EU law does not ban bailout for steel industry

Don't play politics with the Steel crisis, Another Europe Is Possible tells Leave campaigners

steel crisis

There is no blanket ban in EU law on nationalisation or other ‘state aid’ to save Britain’s steel plants, campaigners said today, as they condemned the EU ‘Out’ campaigns for playing politics with the steel crisis.

Sam Fowles, Fellow in Law at the University of Birmingham and Another Europe is Possible spokesperson, said:

“There are real people’s real jobs at risk. To play politics with them at all is grotesque, but it is egregiously so when the Out campaigns’ assertions about EU law have no basis in reality.
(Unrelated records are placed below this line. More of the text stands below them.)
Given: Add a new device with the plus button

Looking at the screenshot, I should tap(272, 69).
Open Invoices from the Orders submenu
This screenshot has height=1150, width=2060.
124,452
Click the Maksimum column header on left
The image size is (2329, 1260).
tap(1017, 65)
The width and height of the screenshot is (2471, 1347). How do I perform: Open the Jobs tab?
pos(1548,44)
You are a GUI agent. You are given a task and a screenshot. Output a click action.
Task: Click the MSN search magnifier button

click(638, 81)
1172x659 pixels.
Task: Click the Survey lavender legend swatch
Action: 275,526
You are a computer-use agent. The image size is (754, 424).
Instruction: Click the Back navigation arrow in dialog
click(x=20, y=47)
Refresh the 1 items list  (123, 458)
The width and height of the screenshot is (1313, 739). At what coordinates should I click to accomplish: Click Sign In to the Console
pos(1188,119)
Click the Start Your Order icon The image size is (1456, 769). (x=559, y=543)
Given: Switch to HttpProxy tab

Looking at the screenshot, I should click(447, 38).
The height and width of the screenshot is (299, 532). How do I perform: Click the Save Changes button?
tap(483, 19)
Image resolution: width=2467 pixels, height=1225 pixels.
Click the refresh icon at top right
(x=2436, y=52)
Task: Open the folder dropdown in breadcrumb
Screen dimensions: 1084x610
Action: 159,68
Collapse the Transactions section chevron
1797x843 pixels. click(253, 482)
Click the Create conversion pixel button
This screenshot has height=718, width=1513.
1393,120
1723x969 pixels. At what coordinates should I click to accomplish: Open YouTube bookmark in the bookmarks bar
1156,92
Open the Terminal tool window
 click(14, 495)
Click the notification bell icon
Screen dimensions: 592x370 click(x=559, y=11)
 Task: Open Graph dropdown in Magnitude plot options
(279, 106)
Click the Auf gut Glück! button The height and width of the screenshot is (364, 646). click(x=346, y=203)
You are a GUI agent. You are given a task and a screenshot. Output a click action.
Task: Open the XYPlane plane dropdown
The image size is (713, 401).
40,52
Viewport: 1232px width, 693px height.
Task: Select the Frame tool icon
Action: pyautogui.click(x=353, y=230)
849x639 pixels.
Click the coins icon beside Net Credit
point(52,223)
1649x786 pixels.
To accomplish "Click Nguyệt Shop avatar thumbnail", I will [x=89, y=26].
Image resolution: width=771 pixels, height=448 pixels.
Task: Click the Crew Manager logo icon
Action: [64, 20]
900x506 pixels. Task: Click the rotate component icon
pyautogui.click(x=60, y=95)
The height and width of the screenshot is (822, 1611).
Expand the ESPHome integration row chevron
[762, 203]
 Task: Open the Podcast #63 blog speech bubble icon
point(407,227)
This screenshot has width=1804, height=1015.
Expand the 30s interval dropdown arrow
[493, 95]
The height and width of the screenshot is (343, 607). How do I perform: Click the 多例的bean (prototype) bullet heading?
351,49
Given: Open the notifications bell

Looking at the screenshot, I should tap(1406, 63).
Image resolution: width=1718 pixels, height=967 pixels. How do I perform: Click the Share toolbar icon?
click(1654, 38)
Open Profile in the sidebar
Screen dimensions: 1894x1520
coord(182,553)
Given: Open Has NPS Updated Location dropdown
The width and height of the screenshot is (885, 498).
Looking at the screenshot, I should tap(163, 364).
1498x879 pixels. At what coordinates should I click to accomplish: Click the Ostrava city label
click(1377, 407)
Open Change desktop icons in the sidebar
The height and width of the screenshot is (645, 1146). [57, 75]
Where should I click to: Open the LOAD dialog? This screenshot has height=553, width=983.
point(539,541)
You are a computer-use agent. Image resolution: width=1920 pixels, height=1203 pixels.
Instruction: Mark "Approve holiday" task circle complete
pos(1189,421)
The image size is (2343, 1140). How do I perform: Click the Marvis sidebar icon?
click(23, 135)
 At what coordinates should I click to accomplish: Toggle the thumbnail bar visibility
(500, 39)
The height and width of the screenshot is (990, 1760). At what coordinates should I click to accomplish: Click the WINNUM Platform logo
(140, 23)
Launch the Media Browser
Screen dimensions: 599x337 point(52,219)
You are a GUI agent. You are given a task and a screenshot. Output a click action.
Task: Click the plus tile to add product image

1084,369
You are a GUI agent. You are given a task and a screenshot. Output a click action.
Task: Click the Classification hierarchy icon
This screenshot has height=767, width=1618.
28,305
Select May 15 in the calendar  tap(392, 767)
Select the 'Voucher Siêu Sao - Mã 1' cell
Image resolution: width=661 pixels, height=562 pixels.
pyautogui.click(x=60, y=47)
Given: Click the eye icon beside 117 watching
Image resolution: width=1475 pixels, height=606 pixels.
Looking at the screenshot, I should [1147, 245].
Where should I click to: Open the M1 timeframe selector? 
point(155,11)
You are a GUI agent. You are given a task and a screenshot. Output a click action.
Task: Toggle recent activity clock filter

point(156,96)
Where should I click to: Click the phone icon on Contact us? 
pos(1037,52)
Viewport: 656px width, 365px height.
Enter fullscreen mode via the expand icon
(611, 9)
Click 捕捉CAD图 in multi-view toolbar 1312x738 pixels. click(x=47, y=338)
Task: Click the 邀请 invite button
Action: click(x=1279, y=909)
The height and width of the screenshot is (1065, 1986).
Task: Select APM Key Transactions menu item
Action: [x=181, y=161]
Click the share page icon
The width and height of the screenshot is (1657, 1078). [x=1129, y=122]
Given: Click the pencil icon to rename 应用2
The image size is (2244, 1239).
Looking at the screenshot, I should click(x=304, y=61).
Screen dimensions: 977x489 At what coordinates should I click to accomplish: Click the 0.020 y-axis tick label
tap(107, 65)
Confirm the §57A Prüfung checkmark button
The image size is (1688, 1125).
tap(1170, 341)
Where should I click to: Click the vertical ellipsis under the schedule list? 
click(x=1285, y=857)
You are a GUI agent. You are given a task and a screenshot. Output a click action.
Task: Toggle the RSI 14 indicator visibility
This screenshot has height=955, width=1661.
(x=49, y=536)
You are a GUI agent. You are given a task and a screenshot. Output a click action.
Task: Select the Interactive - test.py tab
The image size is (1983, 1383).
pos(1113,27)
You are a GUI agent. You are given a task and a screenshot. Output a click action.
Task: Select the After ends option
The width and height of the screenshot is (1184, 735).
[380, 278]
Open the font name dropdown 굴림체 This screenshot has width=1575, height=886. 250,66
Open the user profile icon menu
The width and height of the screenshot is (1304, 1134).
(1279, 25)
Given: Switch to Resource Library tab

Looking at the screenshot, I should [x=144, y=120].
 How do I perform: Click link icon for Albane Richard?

“EU law seeks to regulate state intervention in the market to minimise discrimination and unfair competition. But has never included an outright prohibition, a fact affirmed by the European Court of Justice in Essent. Indeed Article 345 of the Treaty on the Functioning of the EU specifically enshrines the right of states to determine the system of property ownership within their own borders.”

Additionally, Article 106 of the Treaty on the Functioning of the EU presumes that states will not interfere in free markets – but it allows reasonable state interference for a legitimate aim.

Sam Fowles continued:

“It is a gross falsehood to suggest that steel could be better protected after Brexit. Outside the EU, the UK would be subject to trade agreements on far less preferential terms enforced by private courts that (unlike the European Court of Justice) have no obligation to respect workers or the democratic mandate.

“The crisis of British steel was not caused by the EU. It is the result of a government agenda that is determined to pursue a global race to the bottom. The industry is failing because successive governments have comprehensively failed to pursue far-sighted industrial policies, or address the structural injustice of a global system that rewards companies for outsourcing jobs and procurement to states in which there is no obligation to observe basic human rights, workplace safety, collective bargaining or to pay a fair wage.

“It is only by working together with our European neighbours that we can begin to build economic structures that are fair, efficient and respectful of human dignity.”

Luke Cooper, convenor of Another Europe is Possible, added:

“The government should not be allowed to use misrepresentation of EU law to excuse their own failings – and the Out campaigners should be ashamed for such a blatant attempt to trade on misinformation when people’s jobs are at risk.”